*** Data records ***

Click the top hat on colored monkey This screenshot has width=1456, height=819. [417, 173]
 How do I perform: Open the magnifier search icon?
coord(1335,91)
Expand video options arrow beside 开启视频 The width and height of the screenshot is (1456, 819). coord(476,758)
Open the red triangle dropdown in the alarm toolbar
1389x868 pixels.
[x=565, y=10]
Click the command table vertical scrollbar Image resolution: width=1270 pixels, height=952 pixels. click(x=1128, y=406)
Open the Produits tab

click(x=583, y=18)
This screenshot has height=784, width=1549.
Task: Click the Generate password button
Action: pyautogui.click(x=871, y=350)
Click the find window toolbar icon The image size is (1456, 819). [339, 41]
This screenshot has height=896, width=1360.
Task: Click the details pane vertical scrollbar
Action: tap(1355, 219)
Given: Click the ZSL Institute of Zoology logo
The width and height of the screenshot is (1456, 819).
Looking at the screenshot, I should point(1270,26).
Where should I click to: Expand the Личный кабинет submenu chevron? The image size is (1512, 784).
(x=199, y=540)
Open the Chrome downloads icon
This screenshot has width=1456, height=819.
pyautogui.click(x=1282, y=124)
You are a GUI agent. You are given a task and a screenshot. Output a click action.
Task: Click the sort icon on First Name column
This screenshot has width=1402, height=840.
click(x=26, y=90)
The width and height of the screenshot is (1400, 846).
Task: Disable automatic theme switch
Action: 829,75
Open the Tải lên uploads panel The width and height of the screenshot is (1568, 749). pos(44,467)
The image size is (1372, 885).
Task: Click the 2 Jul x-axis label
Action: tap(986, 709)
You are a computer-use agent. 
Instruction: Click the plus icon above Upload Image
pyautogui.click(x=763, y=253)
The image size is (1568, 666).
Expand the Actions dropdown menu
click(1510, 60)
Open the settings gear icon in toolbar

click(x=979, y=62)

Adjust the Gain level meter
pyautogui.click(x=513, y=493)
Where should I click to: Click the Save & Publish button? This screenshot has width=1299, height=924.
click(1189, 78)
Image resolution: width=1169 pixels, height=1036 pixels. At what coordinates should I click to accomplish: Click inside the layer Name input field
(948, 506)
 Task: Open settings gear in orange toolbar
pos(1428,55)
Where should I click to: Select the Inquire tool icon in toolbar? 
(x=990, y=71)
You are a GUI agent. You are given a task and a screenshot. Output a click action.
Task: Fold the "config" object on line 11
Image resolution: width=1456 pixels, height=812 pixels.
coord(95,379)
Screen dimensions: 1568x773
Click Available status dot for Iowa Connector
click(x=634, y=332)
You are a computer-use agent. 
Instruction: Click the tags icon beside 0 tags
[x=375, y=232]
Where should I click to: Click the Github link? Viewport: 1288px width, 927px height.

*** End of Data records ***

# What to work on:
Transcribe each record exactly. Leave nothing out.

# Solution below:
Click the top hat on colored monkey This screenshot has width=1456, height=819. [417, 173]
 How do I perform: Open the magnifier search icon?
coord(1335,91)
Expand video options arrow beside 开启视频 The width and height of the screenshot is (1456, 819). coord(476,758)
Open the red triangle dropdown in the alarm toolbar
1389x868 pixels.
[x=565, y=10]
Click the command table vertical scrollbar Image resolution: width=1270 pixels, height=952 pixels. click(x=1128, y=406)
Open the Produits tab

click(x=583, y=18)
This screenshot has height=784, width=1549.
Task: Click the Generate password button
Action: pyautogui.click(x=871, y=350)
Click the find window toolbar icon The image size is (1456, 819). [339, 41]
This screenshot has height=896, width=1360.
Task: Click the details pane vertical scrollbar
Action: tap(1355, 219)
Given: Click the ZSL Institute of Zoology logo
The width and height of the screenshot is (1456, 819).
Looking at the screenshot, I should point(1270,26).
Where should I click to: Expand the Личный кабинет submenu chevron? The image size is (1512, 784).
(x=199, y=540)
Open the Chrome downloads icon
This screenshot has width=1456, height=819.
pyautogui.click(x=1282, y=124)
You are a GUI agent. You are given a task and a screenshot. Output a click action.
Task: Click the sort icon on First Name column
This screenshot has width=1402, height=840.
click(x=26, y=90)
The width and height of the screenshot is (1400, 846).
Task: Disable automatic theme switch
Action: 829,75
Open the Tải lên uploads panel The width and height of the screenshot is (1568, 749). pos(44,467)
The image size is (1372, 885).
Task: Click the 2 Jul x-axis label
Action: tap(986, 709)
You are a computer-use agent. 
Instruction: Click the plus icon above Upload Image
pyautogui.click(x=763, y=253)
The image size is (1568, 666).
Expand the Actions dropdown menu
click(1510, 60)
Open the settings gear icon in toolbar

click(x=979, y=62)

Adjust the Gain level meter
pyautogui.click(x=513, y=493)
Where should I click to: Click the Save & Publish button? This screenshot has width=1299, height=924.
click(1189, 78)
Image resolution: width=1169 pixels, height=1036 pixels. At what coordinates should I click to accomplish: Click inside the layer Name input field
(948, 506)
 Task: Open settings gear in orange toolbar
pos(1428,55)
Where should I click to: Select the Inquire tool icon in toolbar? 
(x=990, y=71)
You are a GUI agent. You are given a task and a screenshot. Output a click action.
Task: Fold the "config" object on line 11
Image resolution: width=1456 pixels, height=812 pixels.
coord(95,379)
Screen dimensions: 1568x773
Click Available status dot for Iowa Connector
click(x=634, y=332)
You are a computer-use agent. 
Instruction: Click the tags icon beside 0 tags
[x=375, y=232]
Where should I click to: Click the Github link? Viewport: 1288px width, 927px height.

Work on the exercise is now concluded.